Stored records
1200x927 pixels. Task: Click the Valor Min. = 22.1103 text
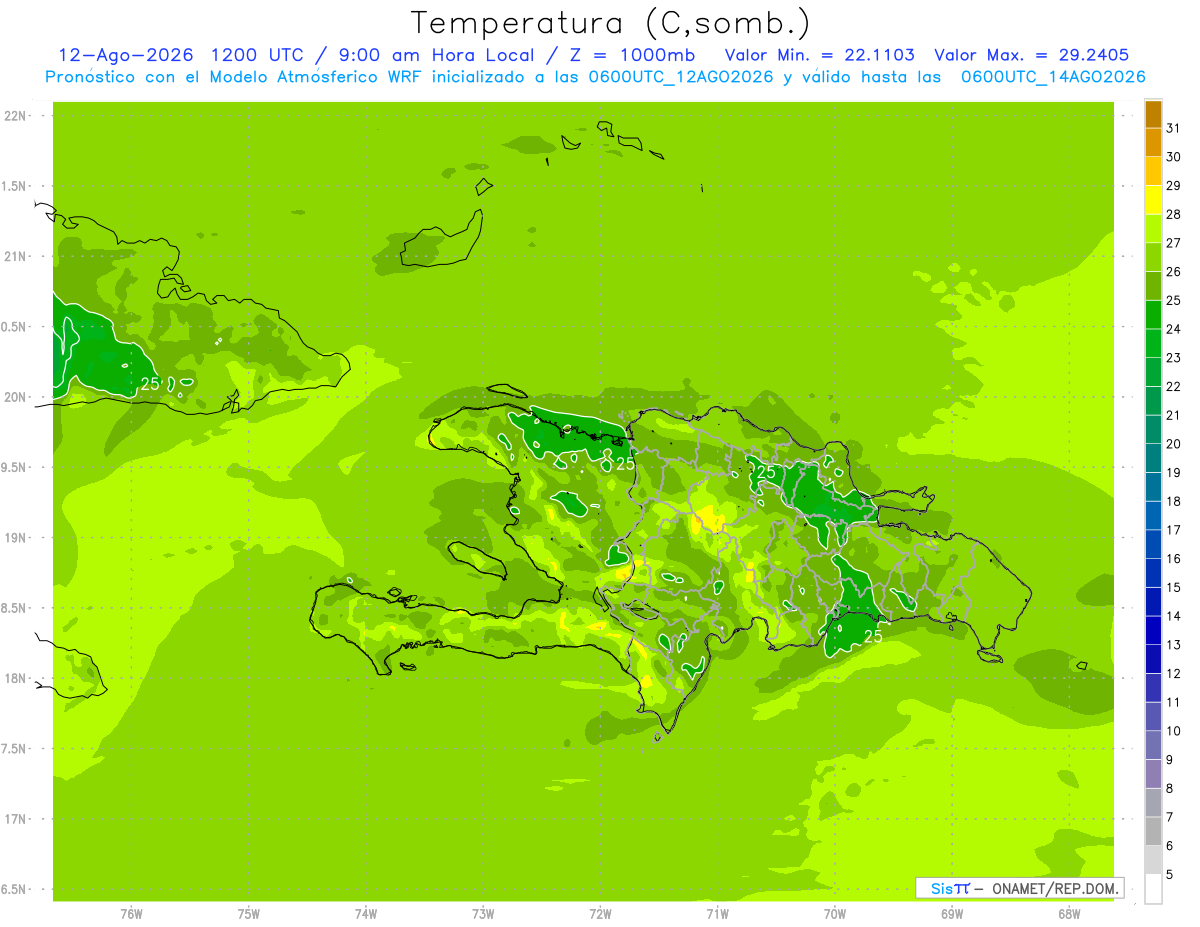819,55
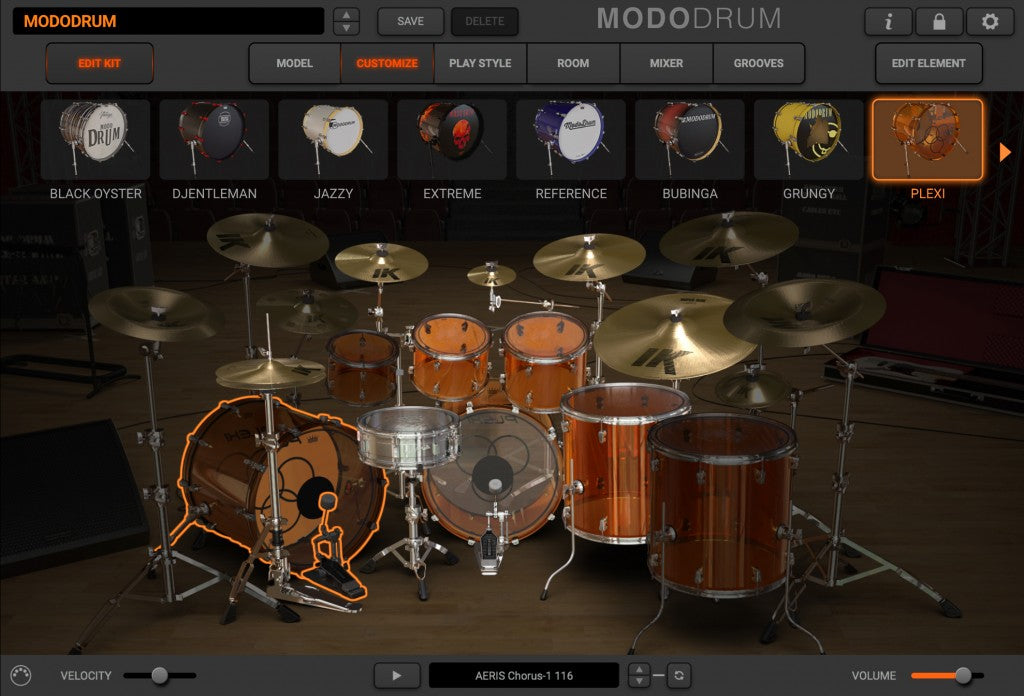The width and height of the screenshot is (1024, 696).
Task: Click the down arrow next to the groove name
Action: point(637,681)
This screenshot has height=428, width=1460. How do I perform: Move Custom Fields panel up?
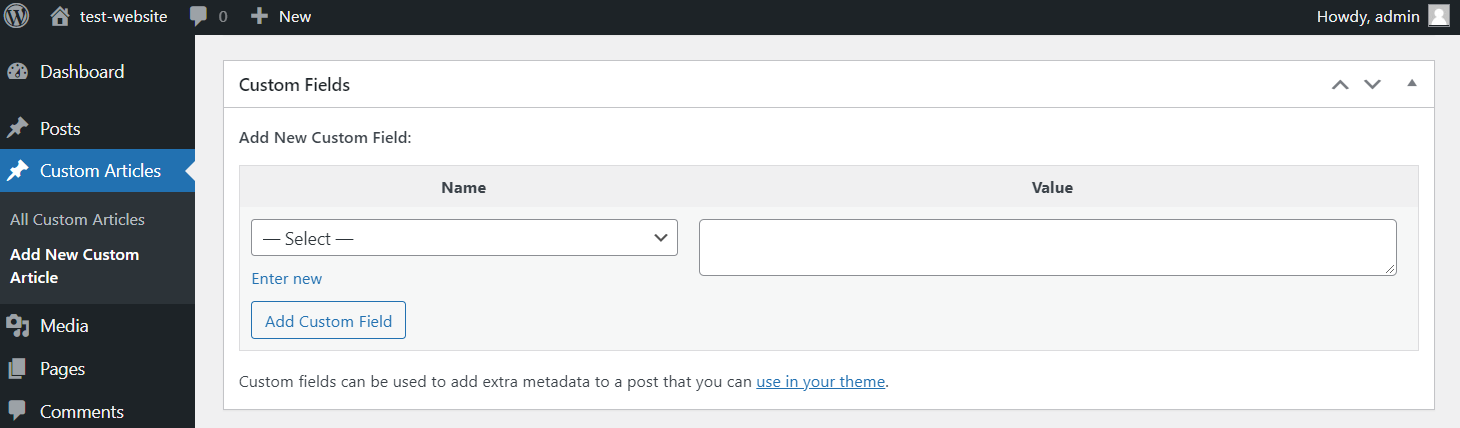[1340, 85]
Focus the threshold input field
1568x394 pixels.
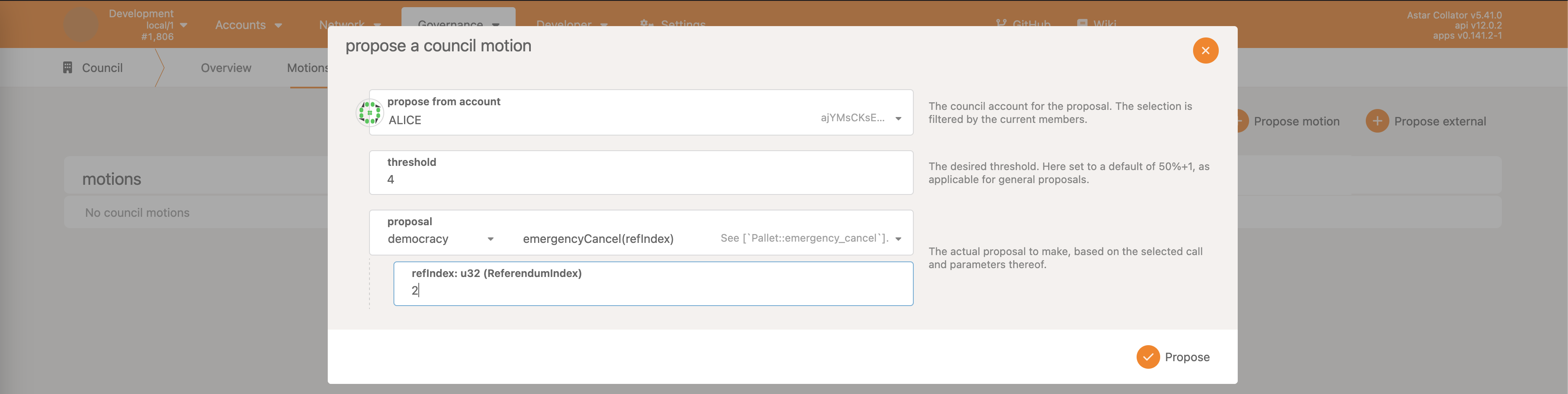pyautogui.click(x=640, y=179)
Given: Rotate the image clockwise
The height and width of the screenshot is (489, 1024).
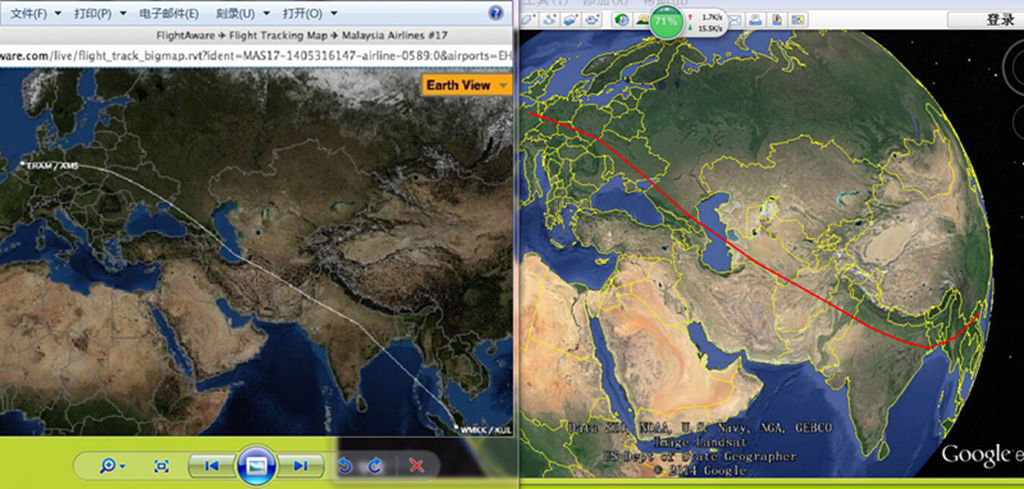Looking at the screenshot, I should (x=375, y=465).
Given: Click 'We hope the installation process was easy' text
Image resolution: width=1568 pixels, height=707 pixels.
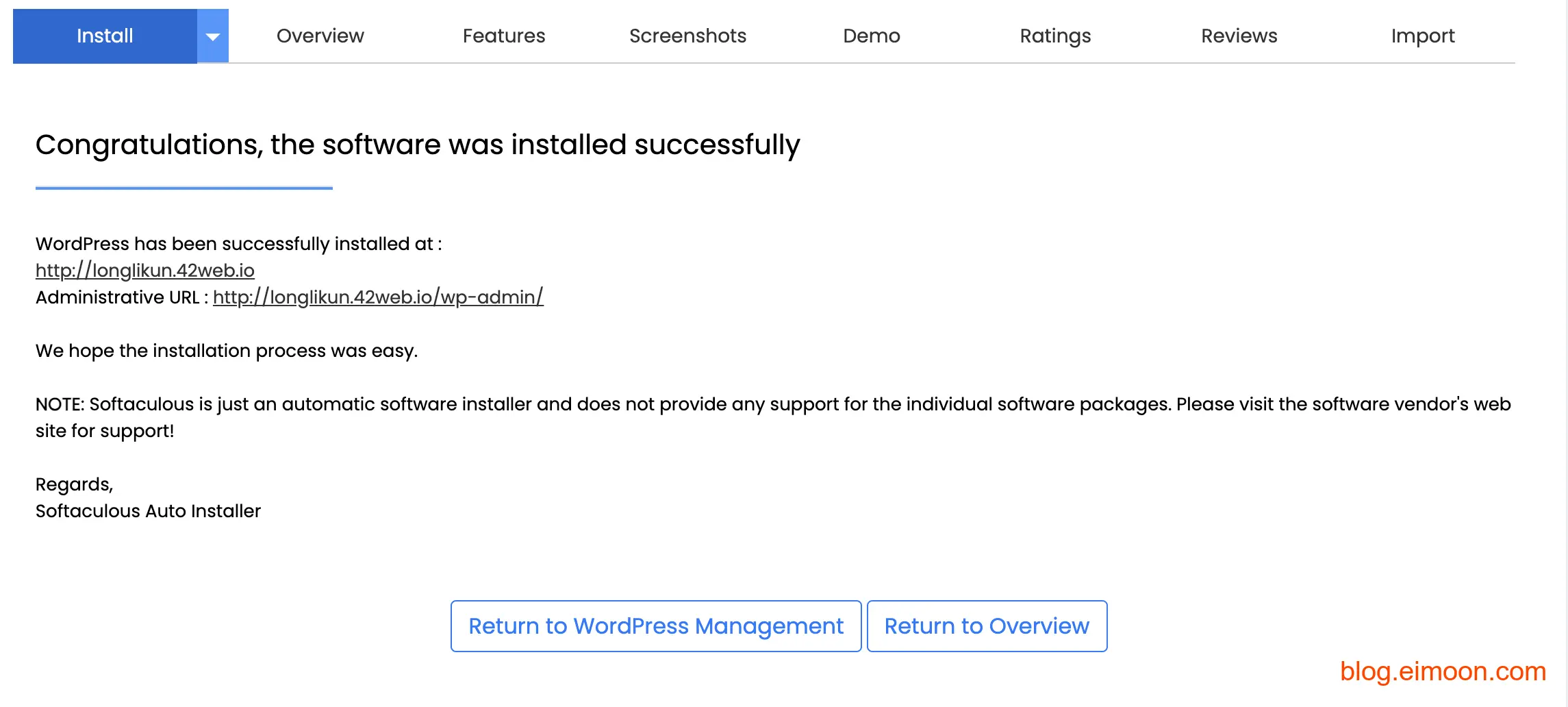Looking at the screenshot, I should click(227, 351).
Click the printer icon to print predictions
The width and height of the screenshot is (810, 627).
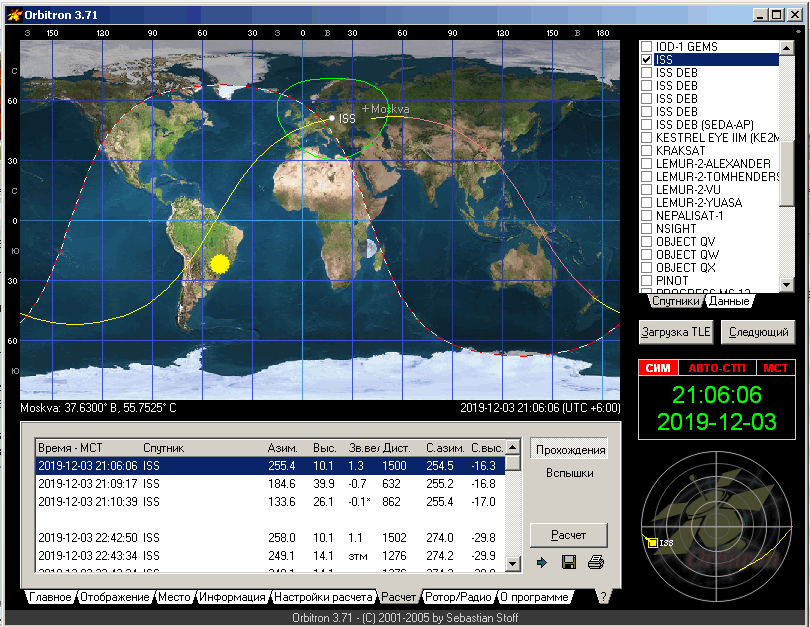point(596,563)
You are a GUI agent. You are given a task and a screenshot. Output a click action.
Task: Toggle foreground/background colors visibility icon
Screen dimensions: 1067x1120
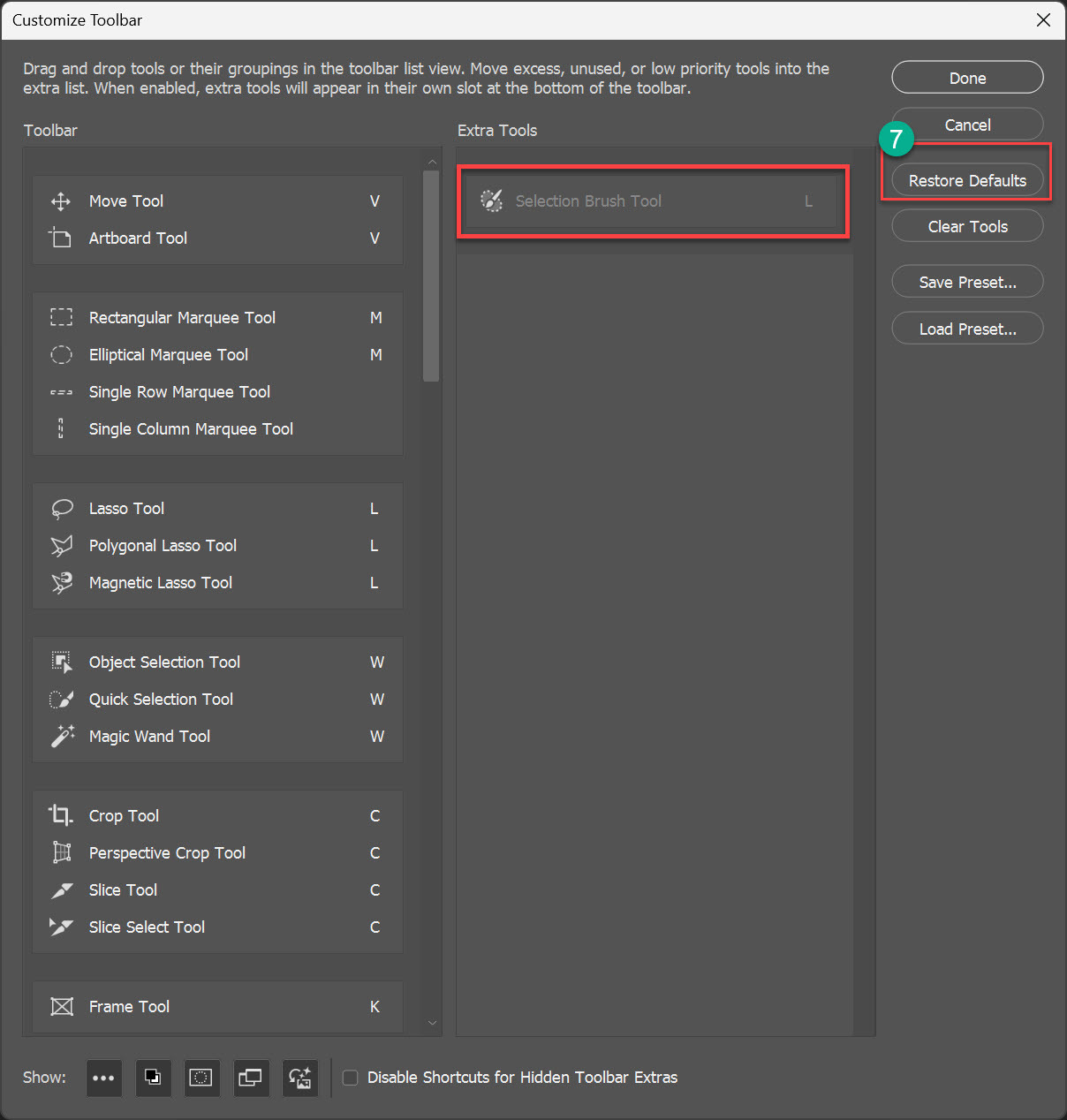[x=153, y=1078]
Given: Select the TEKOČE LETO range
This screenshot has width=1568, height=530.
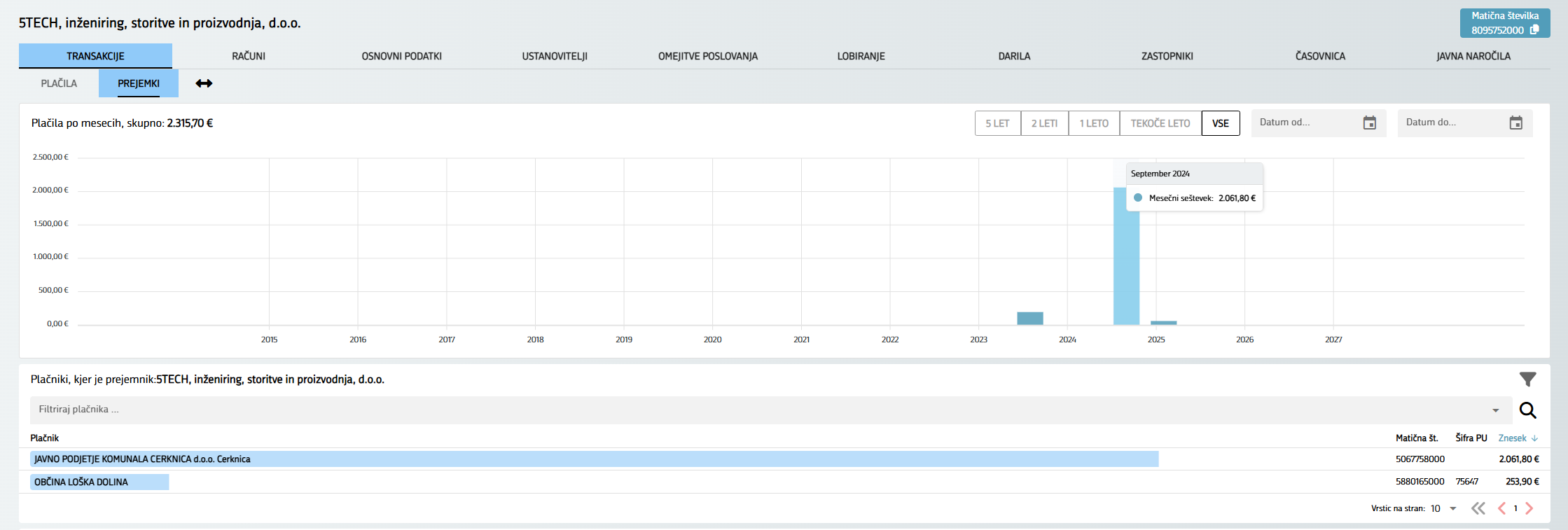Looking at the screenshot, I should tap(1160, 123).
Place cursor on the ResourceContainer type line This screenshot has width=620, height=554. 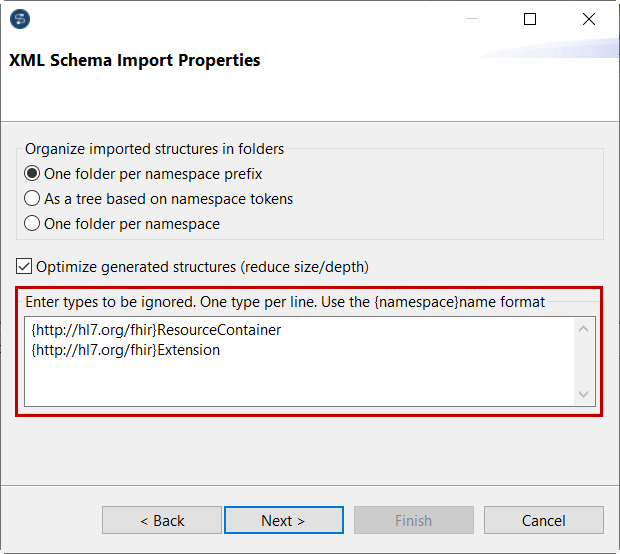tap(156, 330)
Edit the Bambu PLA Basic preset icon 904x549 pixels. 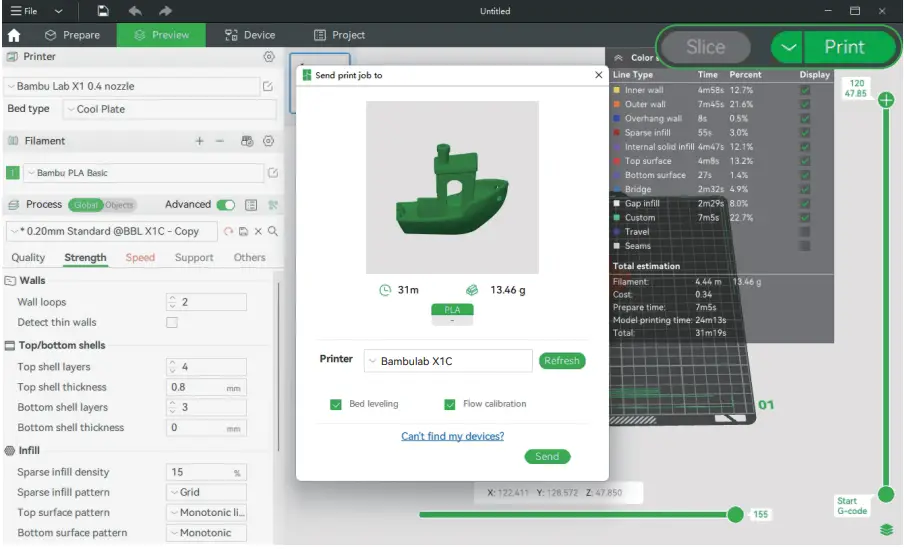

PROBLEM TO SOLVE:
Return nothing but the lines running from the start of the data to the line with "Given: Rotate the image clockwise", please, both ends included and no pictures.

ANSWER TO THE EXERCISE:
1200x927 pixels. Task: Click the Valor Min. = 22.1103 text
819,55
The width and height of the screenshot is (1024, 696).
Task: Click the down arrow next to the groove name
Action: point(637,681)
This screenshot has height=428, width=1460. How do I perform: Move Custom Fields panel up?
[1340, 85]
Focus the threshold input field
1568x394 pixels.
pyautogui.click(x=640, y=179)
Given: Rotate the image clockwise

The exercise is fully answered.